(HealthDay News) – For women with breast cancer receiving adjuvant tamoxifen treatment, a decrease in mammographic density appears to be associated with improved breast cancer-specific survival, according to a study published online April 22 in the Journal of Clinical Oncology.
Jingmei Li, PhD, from the Genome Institute of Singapore, and colleagues examined the extent to which change in mammographic density during adjuvant tamoxifen therapy can be used to measure treatment response in a cohort of 974 postmenopausal patients with breast cancer, of which 474 received tamoxifen and 500 did not.
The researchers found that 12.4% of patients died from breast cancer during 15 years of follow-up. The risk of breast cancer-related death was significantly reduced for women treated with tamoxifen who experienced a relative density reduction of >20% from baseline to the first follow-up mammogram (hazard ratio, 0.5), compared to those with stable density.

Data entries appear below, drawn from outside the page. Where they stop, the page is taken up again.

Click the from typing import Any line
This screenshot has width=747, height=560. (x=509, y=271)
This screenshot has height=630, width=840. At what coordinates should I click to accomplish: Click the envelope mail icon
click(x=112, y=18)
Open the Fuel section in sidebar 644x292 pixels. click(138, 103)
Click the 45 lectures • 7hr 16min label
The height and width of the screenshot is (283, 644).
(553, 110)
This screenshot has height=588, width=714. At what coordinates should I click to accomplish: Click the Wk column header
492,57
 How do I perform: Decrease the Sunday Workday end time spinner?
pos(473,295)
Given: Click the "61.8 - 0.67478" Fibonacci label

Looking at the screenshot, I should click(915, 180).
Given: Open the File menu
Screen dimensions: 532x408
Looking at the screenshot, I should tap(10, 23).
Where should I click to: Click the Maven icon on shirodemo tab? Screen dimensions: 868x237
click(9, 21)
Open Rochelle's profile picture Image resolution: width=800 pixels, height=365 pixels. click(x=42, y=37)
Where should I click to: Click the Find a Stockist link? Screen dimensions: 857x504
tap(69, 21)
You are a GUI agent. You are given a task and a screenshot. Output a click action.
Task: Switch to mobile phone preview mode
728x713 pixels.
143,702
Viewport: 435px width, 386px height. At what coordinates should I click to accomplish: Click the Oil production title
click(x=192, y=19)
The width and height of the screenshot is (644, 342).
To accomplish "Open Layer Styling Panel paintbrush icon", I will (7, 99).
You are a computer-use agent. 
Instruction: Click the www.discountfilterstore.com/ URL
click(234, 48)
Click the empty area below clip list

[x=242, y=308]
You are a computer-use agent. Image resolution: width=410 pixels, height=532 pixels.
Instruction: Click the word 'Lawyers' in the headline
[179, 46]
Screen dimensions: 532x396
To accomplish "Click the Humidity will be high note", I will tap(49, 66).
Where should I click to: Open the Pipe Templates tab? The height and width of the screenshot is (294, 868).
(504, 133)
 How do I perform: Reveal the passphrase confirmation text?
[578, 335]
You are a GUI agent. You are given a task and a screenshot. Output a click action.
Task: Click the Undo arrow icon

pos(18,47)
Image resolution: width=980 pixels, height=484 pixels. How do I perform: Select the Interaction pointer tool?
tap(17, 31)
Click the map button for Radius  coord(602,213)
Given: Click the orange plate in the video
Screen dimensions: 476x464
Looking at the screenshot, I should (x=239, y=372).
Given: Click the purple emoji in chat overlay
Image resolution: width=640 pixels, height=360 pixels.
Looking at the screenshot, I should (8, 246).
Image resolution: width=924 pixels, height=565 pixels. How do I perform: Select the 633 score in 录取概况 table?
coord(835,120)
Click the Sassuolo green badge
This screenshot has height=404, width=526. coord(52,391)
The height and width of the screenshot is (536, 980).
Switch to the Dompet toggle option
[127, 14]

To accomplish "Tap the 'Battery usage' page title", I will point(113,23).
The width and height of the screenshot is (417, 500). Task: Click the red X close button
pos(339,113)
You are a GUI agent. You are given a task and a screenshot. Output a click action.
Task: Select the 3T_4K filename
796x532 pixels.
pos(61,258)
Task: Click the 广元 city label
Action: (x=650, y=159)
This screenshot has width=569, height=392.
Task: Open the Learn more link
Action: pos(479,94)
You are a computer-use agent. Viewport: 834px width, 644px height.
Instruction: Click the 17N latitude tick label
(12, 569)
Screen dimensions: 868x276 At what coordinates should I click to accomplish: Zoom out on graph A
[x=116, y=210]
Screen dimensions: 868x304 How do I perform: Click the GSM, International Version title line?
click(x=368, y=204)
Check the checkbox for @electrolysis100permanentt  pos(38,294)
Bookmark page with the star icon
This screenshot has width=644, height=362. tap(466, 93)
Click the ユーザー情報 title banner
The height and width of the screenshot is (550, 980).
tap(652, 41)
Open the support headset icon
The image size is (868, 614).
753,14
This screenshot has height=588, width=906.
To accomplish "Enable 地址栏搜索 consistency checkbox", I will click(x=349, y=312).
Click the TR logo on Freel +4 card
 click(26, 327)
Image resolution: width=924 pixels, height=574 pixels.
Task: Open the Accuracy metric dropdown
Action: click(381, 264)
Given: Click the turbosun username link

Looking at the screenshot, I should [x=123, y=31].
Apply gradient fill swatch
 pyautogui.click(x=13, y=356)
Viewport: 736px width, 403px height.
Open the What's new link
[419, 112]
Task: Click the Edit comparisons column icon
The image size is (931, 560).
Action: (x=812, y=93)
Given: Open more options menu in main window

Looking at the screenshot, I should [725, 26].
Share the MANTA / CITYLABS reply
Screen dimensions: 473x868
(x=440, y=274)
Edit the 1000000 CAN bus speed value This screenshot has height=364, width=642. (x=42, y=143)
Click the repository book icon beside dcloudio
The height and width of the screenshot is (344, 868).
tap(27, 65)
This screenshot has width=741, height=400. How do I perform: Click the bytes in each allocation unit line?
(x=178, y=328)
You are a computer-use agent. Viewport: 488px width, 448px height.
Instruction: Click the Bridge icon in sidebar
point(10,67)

There was no significant association between change in mammographic density and survival in the no-tamoxifen group.
“We observed that women treated with tamoxifen who experienced mammographic density reduction were associated with substantially better long-term breast cancer-specific survival,” the authors write. “If validated, mammographic density change has the potential to be an early marker for therapy response and provide clinicians with a tool for monitoring the effect of postsurgical adjuvant therapy beyond the current wait-and-see approach.”